§ **Exercise details**
Repeat only the lines from the one containing "Where should I" to the final line below, exactly as they read, and leave every picture out.

§ **Source records**
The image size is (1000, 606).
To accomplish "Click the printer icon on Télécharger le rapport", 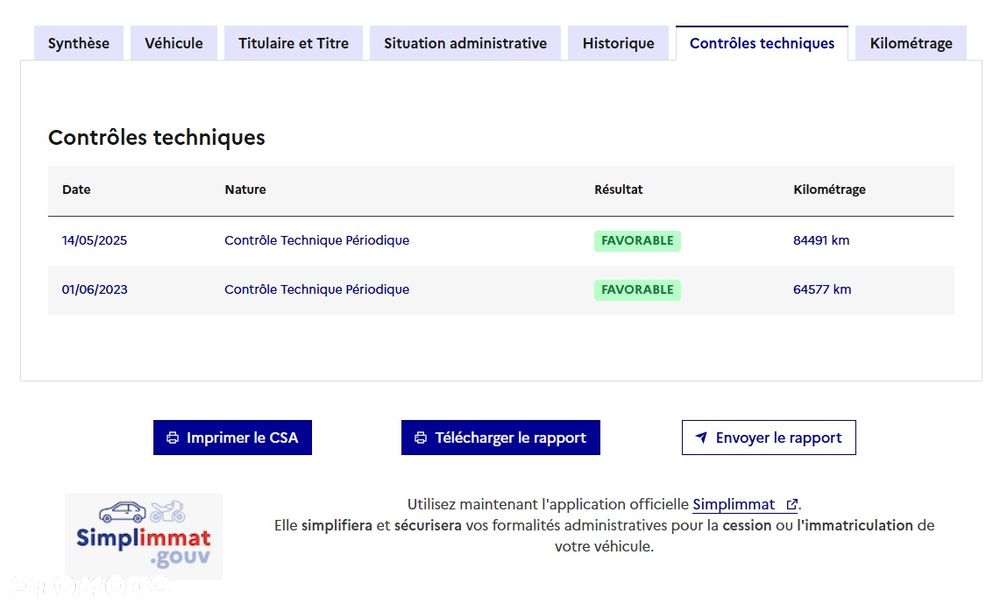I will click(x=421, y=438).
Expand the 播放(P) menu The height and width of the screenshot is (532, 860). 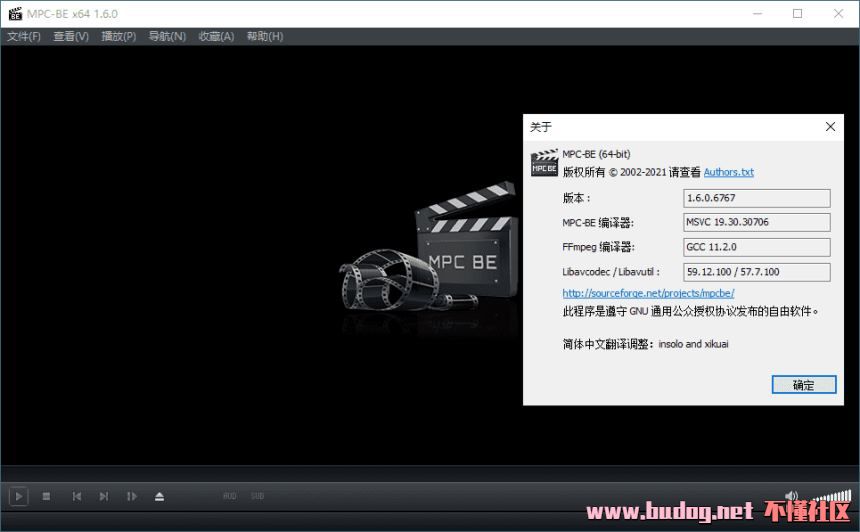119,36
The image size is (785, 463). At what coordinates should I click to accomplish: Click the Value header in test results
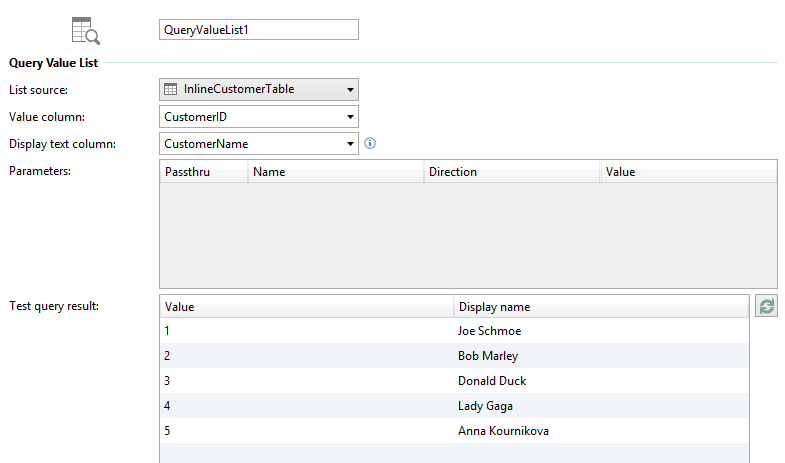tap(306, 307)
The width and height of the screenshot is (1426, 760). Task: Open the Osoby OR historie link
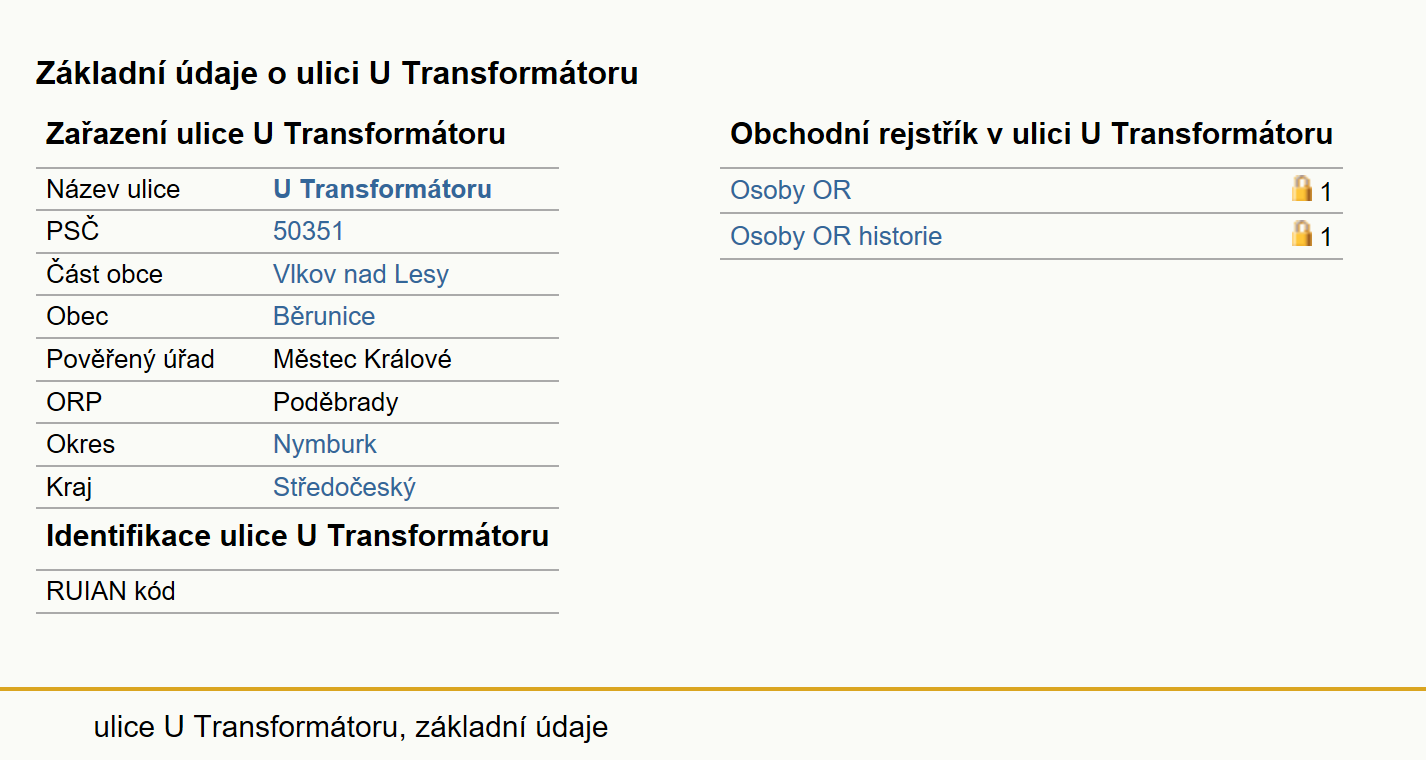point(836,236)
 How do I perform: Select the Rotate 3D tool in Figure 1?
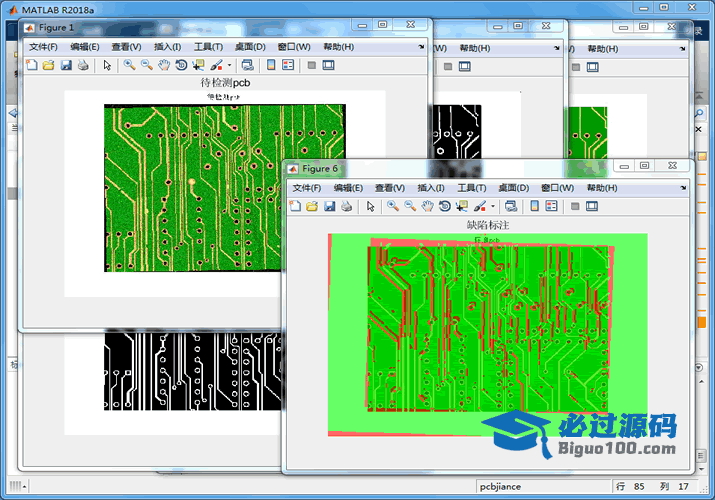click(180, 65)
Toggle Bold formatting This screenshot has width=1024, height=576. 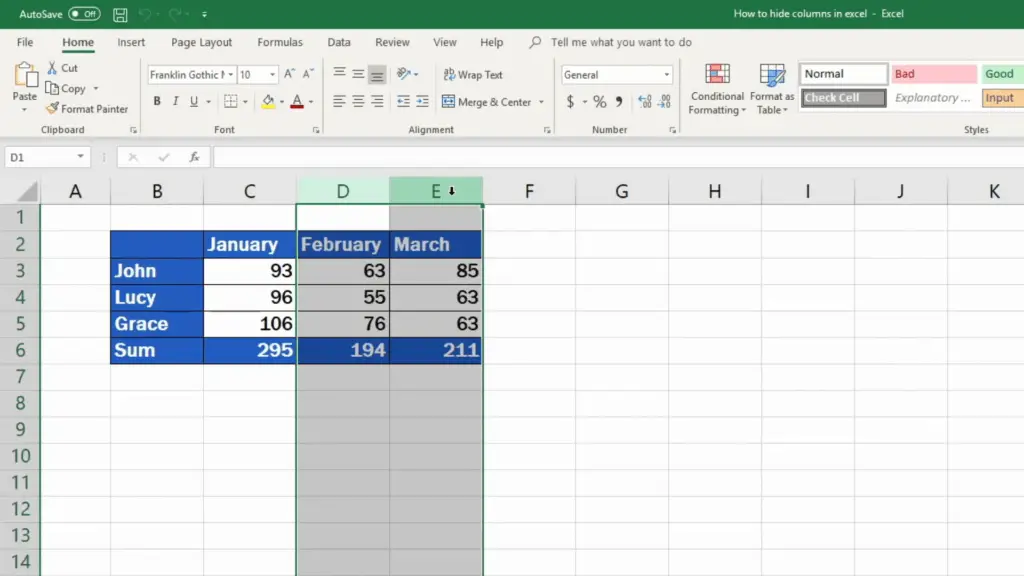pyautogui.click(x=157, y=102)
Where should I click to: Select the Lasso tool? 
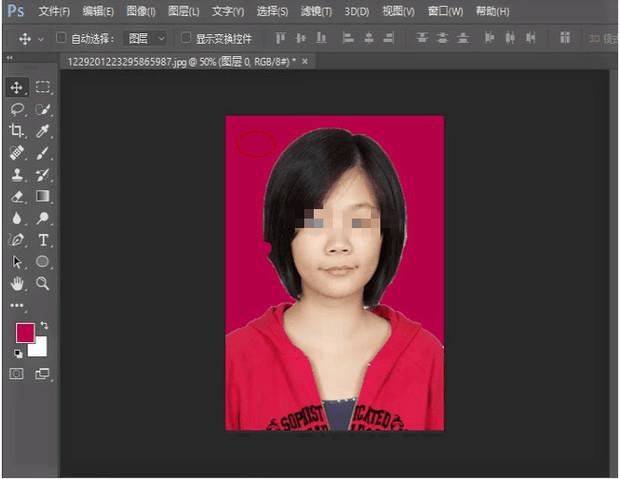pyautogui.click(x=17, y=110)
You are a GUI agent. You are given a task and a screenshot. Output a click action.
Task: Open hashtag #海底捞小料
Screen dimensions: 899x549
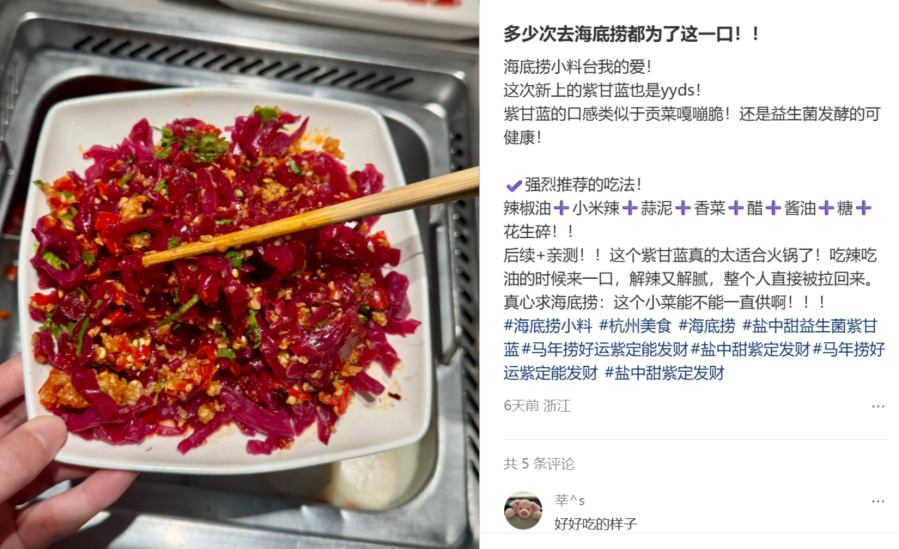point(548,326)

§ **Response**
Where should I click to: Select the Lasso tool? 
pyautogui.click(x=17, y=110)
You are a GUI agent. You are given a task and a screenshot. Output a click action.
Task: Open hashtag #海底捞小料
Screen dimensions: 899x549
point(548,326)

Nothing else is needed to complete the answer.